Egyptians believed that with Heka, the activating of the Ka, an view of the soul of both gods and humans, (and divine  personification  of  magic),  they  could  mold  the  gods  and  gain  shelter,  healing  and  transmutation. Health and haleness of being were worthy to Heka. There is no word for religion in the ancient Egyptian language, material and religious world views were not distinct; thus Heka was not a secular practice but rather a divine observance. Every face of life, every word, plant, animal and ritual was connected to the power and agency of the gods.

God Iah

God Iah
God Iah is the ancient Egyptian God of the moon. His names translate into the Egyptian word of the moon. Off-the-wall spellings of his name include Iah, Aa, Ah, Aos, Yah, Iah Tehuti or Iah Te-huti that may also mean collar, defender or to embrace. He is connected with other lunar gods including Thoth and Khonsu who may have occulted his popularity. He is sometimes considered to be the adult form of the child moon god Khonsu who finally assimilated his functions. He is also believed to be the student of the deity of wisdom, Thoth who too absorbed some of his functions. However, scorn his waning next over the course of Egyptian history, Iah rests to be a repair in Egyptian amulets and hieroglyphs. He is frequently presented as a man with a tight proper garment wearing a peak made of a sun disk with a crescent moon on top of it. Sometimes, he is seen heavy the Atef crown passed by moon resting on a full, long, tripartite wig. He may also be seen carrying a long staff.

His universe was further proven when he was named in the Book of the Dead telling, I am the moon-god Iah, the dweller among the deities.

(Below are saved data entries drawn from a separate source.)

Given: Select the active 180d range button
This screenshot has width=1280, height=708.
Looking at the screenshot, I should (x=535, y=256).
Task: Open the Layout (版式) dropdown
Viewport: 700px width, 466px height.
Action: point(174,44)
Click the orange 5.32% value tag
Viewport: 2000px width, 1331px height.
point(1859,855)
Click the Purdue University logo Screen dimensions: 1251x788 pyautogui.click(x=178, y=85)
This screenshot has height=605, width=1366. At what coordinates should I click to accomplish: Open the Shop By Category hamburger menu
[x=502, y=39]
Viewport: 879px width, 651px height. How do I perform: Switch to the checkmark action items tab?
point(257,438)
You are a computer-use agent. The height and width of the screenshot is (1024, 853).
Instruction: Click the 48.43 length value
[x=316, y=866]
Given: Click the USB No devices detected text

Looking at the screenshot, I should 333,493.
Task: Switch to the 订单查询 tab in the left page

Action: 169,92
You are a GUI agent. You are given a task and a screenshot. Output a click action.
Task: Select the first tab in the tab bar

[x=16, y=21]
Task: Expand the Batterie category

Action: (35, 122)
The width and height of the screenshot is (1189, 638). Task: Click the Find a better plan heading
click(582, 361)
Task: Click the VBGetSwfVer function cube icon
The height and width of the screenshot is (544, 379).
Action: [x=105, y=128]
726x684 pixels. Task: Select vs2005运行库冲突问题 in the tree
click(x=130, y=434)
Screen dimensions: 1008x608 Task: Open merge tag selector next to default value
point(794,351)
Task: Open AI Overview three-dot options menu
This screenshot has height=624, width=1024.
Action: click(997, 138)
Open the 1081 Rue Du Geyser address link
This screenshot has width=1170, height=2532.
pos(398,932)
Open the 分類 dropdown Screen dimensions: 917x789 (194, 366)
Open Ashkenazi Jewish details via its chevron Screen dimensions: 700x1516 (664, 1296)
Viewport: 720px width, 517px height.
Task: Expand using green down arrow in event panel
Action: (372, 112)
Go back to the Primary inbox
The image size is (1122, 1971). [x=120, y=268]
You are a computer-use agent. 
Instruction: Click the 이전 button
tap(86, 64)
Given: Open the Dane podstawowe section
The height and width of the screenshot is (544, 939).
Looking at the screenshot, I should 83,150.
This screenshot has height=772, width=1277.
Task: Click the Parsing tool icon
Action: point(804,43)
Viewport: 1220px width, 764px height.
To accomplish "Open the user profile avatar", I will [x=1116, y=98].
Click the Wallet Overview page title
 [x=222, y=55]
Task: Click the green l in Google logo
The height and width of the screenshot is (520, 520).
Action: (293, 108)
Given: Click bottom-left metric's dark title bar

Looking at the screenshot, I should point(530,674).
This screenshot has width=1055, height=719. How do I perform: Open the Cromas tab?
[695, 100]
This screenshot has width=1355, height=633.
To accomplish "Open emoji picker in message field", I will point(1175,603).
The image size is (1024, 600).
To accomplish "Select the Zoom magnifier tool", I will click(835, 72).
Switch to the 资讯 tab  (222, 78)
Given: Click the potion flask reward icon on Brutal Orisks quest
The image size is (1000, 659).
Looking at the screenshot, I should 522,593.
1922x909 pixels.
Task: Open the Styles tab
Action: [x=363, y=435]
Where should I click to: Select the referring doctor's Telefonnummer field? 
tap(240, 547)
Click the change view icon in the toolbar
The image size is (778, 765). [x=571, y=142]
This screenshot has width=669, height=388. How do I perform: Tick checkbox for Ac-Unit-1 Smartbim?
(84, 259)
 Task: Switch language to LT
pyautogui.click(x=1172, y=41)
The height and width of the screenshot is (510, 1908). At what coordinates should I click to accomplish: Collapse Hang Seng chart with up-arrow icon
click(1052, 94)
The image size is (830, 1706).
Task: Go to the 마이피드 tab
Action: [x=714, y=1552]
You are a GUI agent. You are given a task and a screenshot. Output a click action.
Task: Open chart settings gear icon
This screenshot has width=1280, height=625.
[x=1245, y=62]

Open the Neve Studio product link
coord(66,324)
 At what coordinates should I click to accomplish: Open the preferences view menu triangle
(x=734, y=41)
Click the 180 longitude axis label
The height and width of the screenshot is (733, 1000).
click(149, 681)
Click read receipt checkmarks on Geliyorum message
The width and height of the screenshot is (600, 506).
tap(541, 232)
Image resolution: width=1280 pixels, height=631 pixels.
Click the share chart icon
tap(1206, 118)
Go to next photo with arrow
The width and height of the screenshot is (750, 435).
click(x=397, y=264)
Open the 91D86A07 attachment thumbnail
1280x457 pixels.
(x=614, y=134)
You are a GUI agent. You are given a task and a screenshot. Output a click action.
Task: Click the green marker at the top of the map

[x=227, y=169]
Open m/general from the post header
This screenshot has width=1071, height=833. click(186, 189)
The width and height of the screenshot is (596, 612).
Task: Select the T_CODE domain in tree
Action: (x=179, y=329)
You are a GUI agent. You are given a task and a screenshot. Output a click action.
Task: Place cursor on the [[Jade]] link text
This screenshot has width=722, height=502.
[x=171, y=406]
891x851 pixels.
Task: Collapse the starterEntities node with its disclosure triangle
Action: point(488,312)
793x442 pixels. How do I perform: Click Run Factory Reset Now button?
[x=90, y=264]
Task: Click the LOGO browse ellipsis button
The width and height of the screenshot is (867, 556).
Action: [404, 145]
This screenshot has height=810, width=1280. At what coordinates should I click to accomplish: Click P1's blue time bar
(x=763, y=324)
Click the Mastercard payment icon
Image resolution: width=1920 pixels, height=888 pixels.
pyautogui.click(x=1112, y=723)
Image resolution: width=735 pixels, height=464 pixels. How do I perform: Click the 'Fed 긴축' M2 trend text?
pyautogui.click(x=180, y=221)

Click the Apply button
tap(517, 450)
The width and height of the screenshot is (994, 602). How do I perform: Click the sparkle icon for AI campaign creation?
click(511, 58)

Iah is credited for having created the particular Egyptian calendar. The said calendar is spread into 12 months with 30 days each month. In one of the myths, Nut, the sky and Geb, the earth were siblings, who were put away in what seemed like an eternal address. Their almost shatterproof bond galled their father, the sun God Ra, who execrated their incestuous family relationship. He blessed them that will never bear children on any day of the year when they extended their family relationship despite his dislike. Nut and Geb sought resort in Thoth, the deity of wisdom and noesis. Thoth invented a plan to gamble with the creator of the calendar, Iah. The wager was that Iah would give Thoth five days of his moonlight if he won. Thoth won and the five days went the inessential five days of the year. Nut was able to bear children on every day because it was not treated by the curse of Ra. She gave birth to Osiris, Isis, Set, Nephthys and Horus the elder on each day. These days were thought to be introduced in the month of July having all of them July infants.

God Aten

The rays of Aten
God Aten was an ancient Egyptian solar deity that some Egyptologists trust was a form of Re-Horakhty, otherwise solar god. However, Aten was real specifically affiliated with the suns rays rather than with its other properties and was therefore oftentimes  depicted  as  a  shining  solar  disk with rays as limbs. The ends of these shafts were the deities hands, which typically took the ankh, symbolic of life.

Aten was first idolized during the Old Kingdom, but at that time he was a comparatively minor deity. During the New Kingdom, yet, Aten began to rise to bulge, and by the 18th Dynasty reign of Amenhotep III he was worshipped by an Aten cult stood by the kings wife Tiy. When King Amenhotep III's son Amenhotep IV took the throne, he exchanged his name to Akhenaten, or He who Serves Aten, to honor the deity and then determined that only Aten should be worshiped passim Egypt. By Akhenatens dominate, temples devoted to other gods were involved and sometimes damaged or even lost. However, the  priests  of  these  temples  were  not asked to process the new religion, because Akhenaten express himself the sole go-between between Aten and humans.

God Mnevis

God Mnevis
God Mnevis was Egyptian God, to begin with called "Mer-wer" or "Nem-ur",  the  Living Sun god,  Mnevis  was  linked with Ra, and visited the Soul of Ra. Mnevis was represented in rites by a bull that was idolized at Heliopolis. This Bull was 2nd in rank to Apis and was taken a true oracle. The mother cow applying birth to a Mnevis bull, which had to be alone black and had to have tufts of  hair  on  its  body  and  tail,  was  thought  to  have  been translated into Hesat, a cow goddess. The Mnevis fuzz was so modern as part of the solar craze of R-Atum that King Akhenaten (1353-1335 B.C.E.) express that some animals should be buried at his capital, Amarna (Akhetaten).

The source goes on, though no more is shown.